Texte de lecture:
━━━━

Prenons l’exemple d’un premier pitch face à des investisseurs. L’anxiété est palpable, à la fois physique et mentale, mais les entrepreneurs apprennent à fonctionner efficacement malgré ce stress. Ce traitement émotionnel renforce leur capacité à prendre des risques dans le futur, rendant ces moments moins intimidants. Chaque expérience crée des connexions neuronales qui facilitent la gestion des émotions liées aux risques et ouvrent la voie à de futures prises de décision audacieuses.
Par ailleurs, l’entrepreneuriat aiguise la motivation intrinsèque, essentielle pour la réussite à long terme. Contrairement aux environnements scolaires où les échéances et les notes sont fixes, l’entrepreneuriat offre des récompenses imprévisibles. En se connectant à leur mission profonde, les jeunes fondateurs trouvent la force de persévérer face aux échecs. Ils apprennent à canaliser leur conscience émotionnelle pour stimuler leur créativité, transformant les frustrations ou les incertitudes en moteurs de l’innovation, et non en obstacles.

━━━━

Lignes de données:
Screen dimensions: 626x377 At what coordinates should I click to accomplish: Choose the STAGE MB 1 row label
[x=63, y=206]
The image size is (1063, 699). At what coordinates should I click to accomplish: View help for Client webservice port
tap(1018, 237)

━━━━

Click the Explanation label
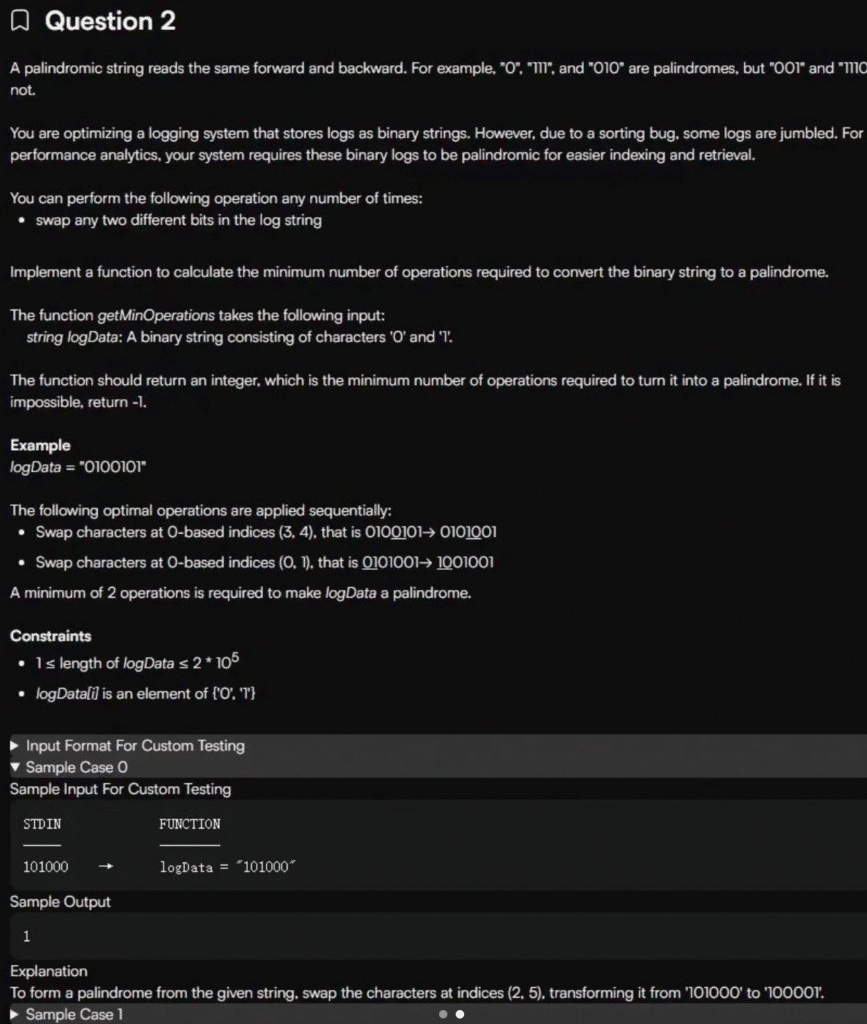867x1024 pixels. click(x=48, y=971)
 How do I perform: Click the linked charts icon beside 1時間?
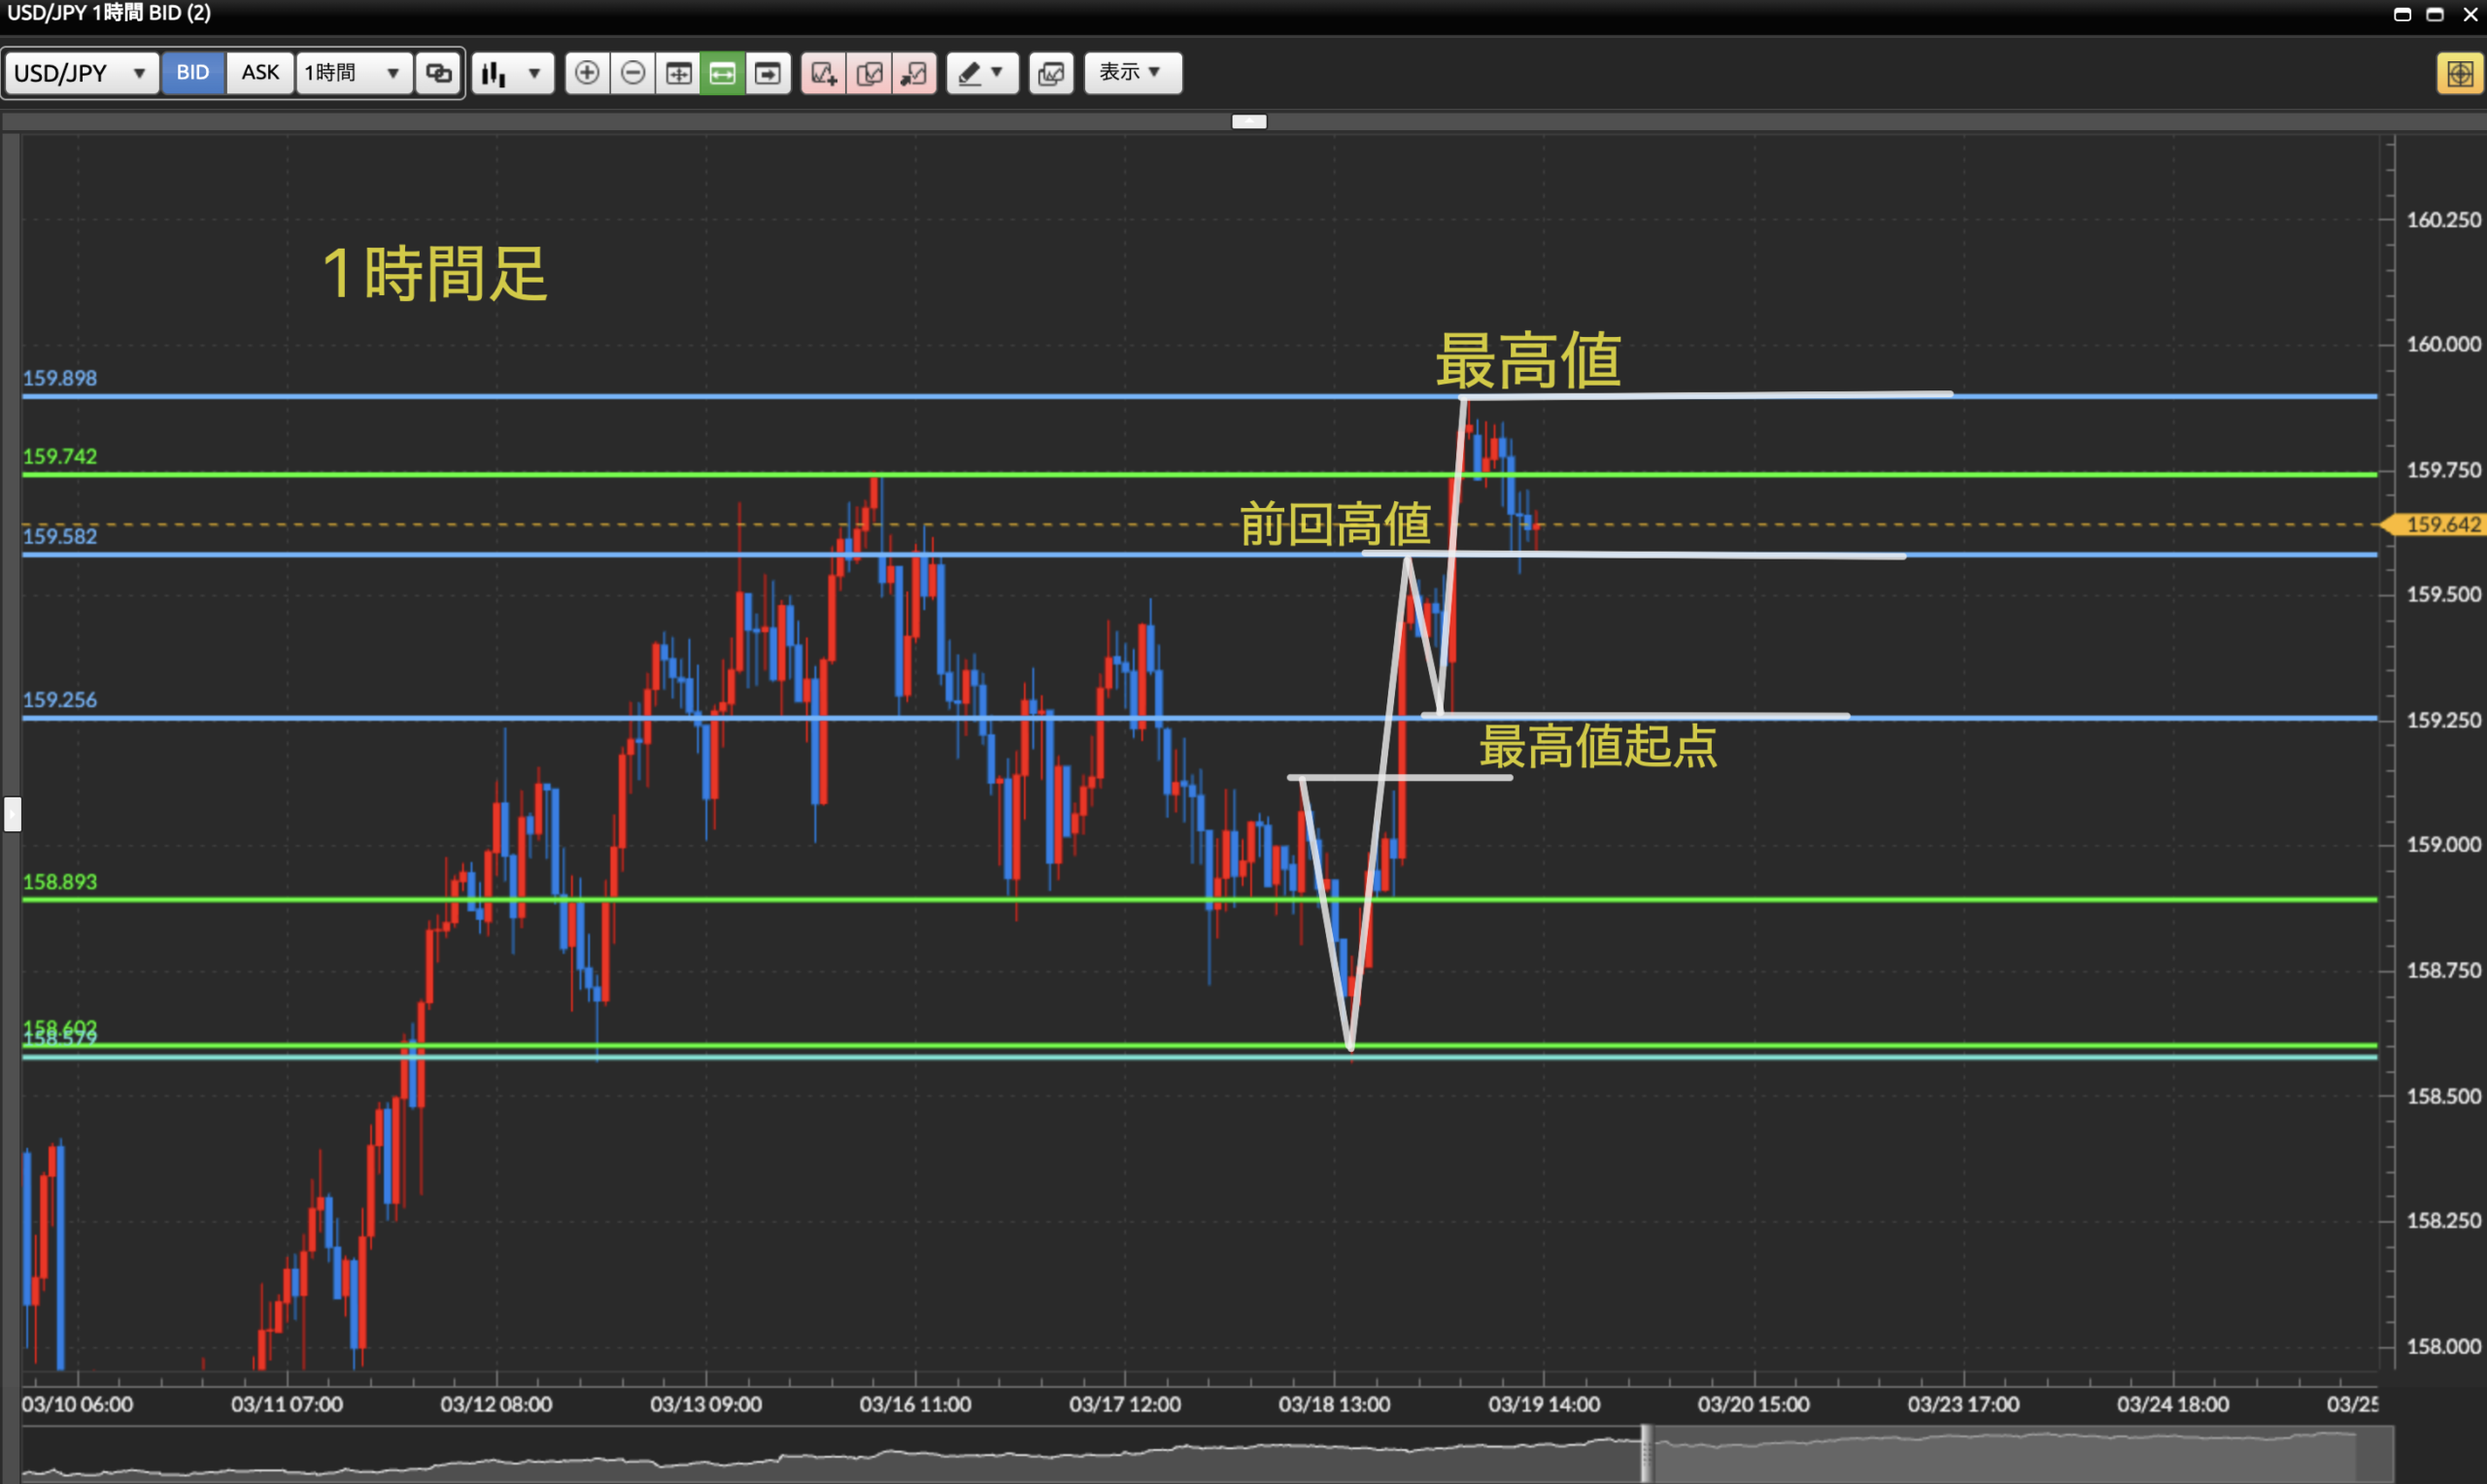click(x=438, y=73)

━━━━

Consigne: Recopiez mot pour mot l'intégralité du texte sur l'entrepreneuriat et la gestion des émotions.

Réponse:
Prenons l’exemple d’un premier pitch face à des investisseurs. L’anxiété est palpable, à la fois physique et mentale, mais les entrepreneurs apprennent à fonctionner efficacement malgré ce stress. Ce traitement émotionnel renforce leur capacité à prendre des risques dans le futur, rendant ces moments moins intimidants. Chaque expérience crée des connexions neuronales qui facilitent la gestion des émotions liées aux risques et ouvrent la voie à de futures prises de décision audacieuses.
Par ailleurs, l’entrepreneuriat aiguise la motivation intrinsèque, essentielle pour la réussite à long terme. Contrairement aux environnements scolaires où les échéances et les notes sont fixes, l’entrepreneuriat offre des récompenses imprévisibles. En se connectant à leur mission profonde, les jeunes fondateurs trouvent la force de persévérer face aux échecs. Ils apprennent à canaliser leur conscience émotionnelle pour stimuler leur créativité, transformant les frustrations ou les incertitudes en moteurs de l’innovation, et non en obstacles.